We have previously covered this topic here and here, when last year the threat of a US tariff on imported Chinese works of art – even if not being imported directly from China – was temporarily warded off. However, this is no longer the case as earlier this month a 15% import tariff was imposed by the US on all Chinese-made artworks and cultural objects, including a vast array of items, such as paintings, sculptures, works on paper, manuscripts and even antiques, meaning objects created more than one hundred years ago.

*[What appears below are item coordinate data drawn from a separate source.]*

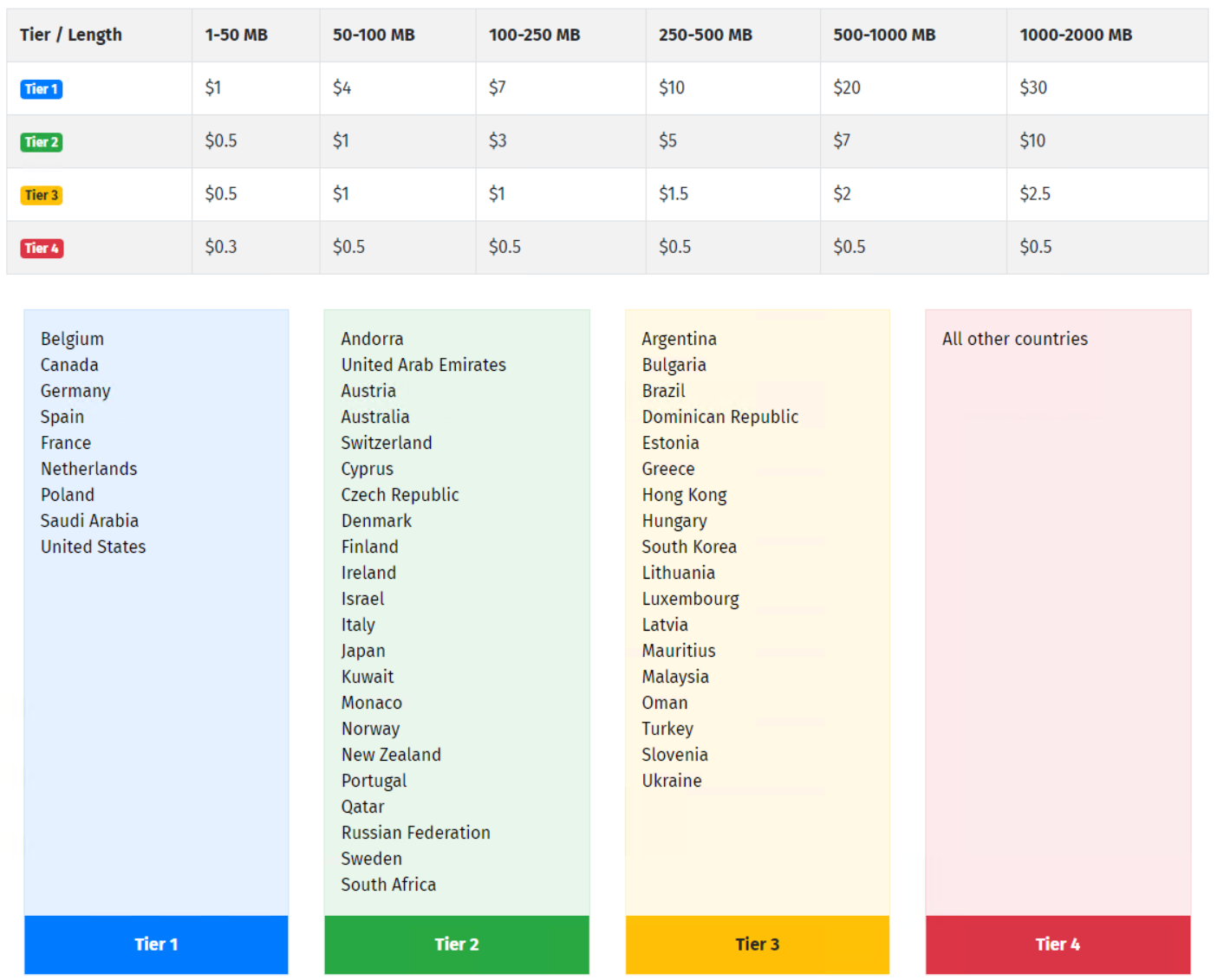Click the All other countries text
The width and height of the screenshot is (1217, 980).
click(1015, 339)
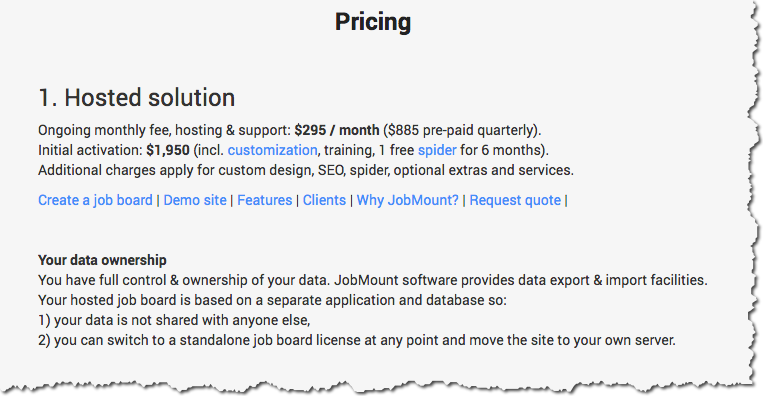Click the "data is not shared" line
This screenshot has height=396, width=763.
pos(174,320)
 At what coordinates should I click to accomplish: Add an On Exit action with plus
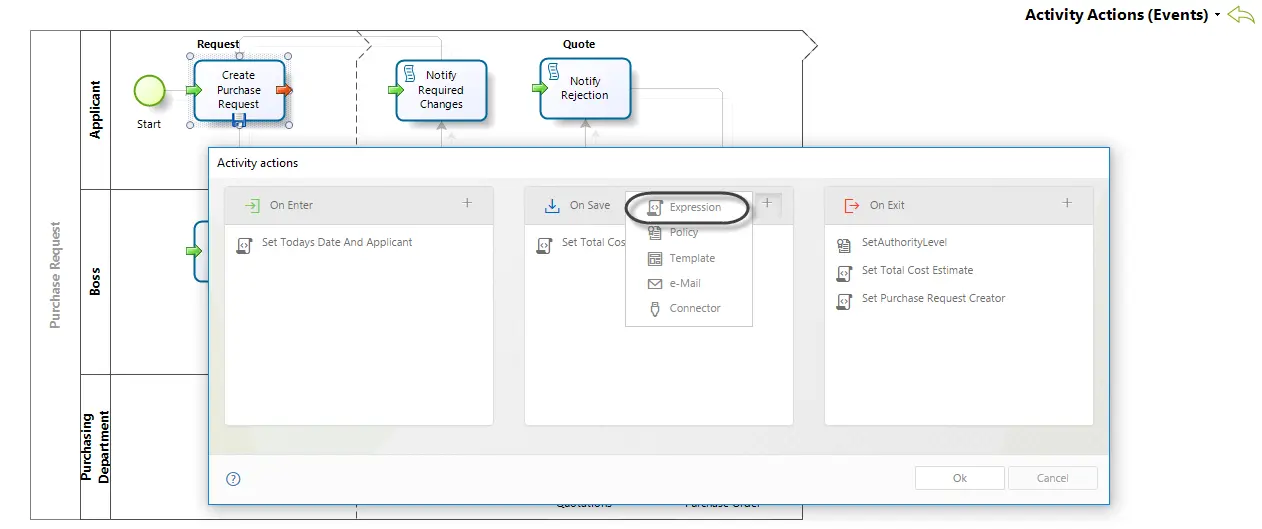1067,203
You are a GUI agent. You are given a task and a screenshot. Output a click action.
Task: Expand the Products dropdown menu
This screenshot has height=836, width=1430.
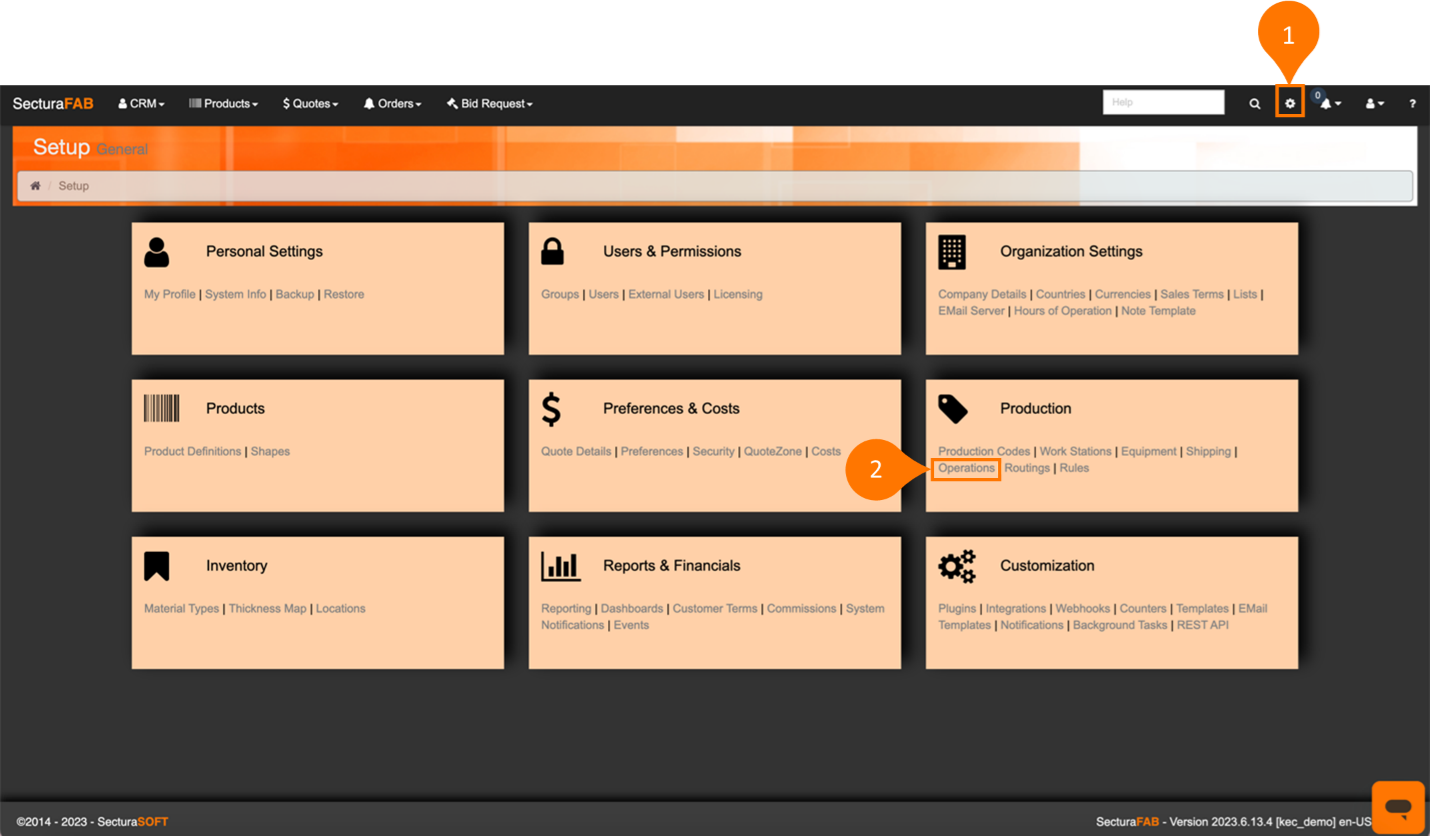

This measure is problematic on a number of levels. To begin with, if the goal of imposing tariffs on goods in a trade war is to impact the economy of the opposing country, this measure is far from effective when it comes to Chinese-made artworks and cultural objects. The objects to which the new tariff applies will have been produced decades, if not many centuries ago, so that the tariff will have no impact on the economic activity in current day China or on the health of the Chinese balance of trade today.
Additionally, the measure is problematic in that it does not affect the intended target: China. Those affected, in fact, are very far from China in many cases. Considering that most of the Chinese art traded today left China a very long time ago, as is inevitable given China’s stringent export controls on its cultural property, the agents in the market actually affected by this measure are the international art and antiques dealers, auction houses and private or institutional buyers and sellers of Chinese art, meaning people that more often than not will not even be based in China and will therefore have no connection with the intended target of this trade tariff. This problem is compounded by the fact that the tariff is applied regardless of port of origin. This means that if, for example, a London-based art dealer wants to import an antique Chinese painting from his or her London warehouse to the US, the new tariff would still apply.
Whilst the new measure has not yet been taken to court, and there have been no signs that this will happen anytime soon, the tariff continues to apply at the rate of 15% to all Chinese-made artworks indefinitely. It seems that some lucky dealers with particularly good foresight may have managed to import items into the US before the tariff entered into force but on the whole, the situation does raise some questions as to the future of the market for Chinese art in the US.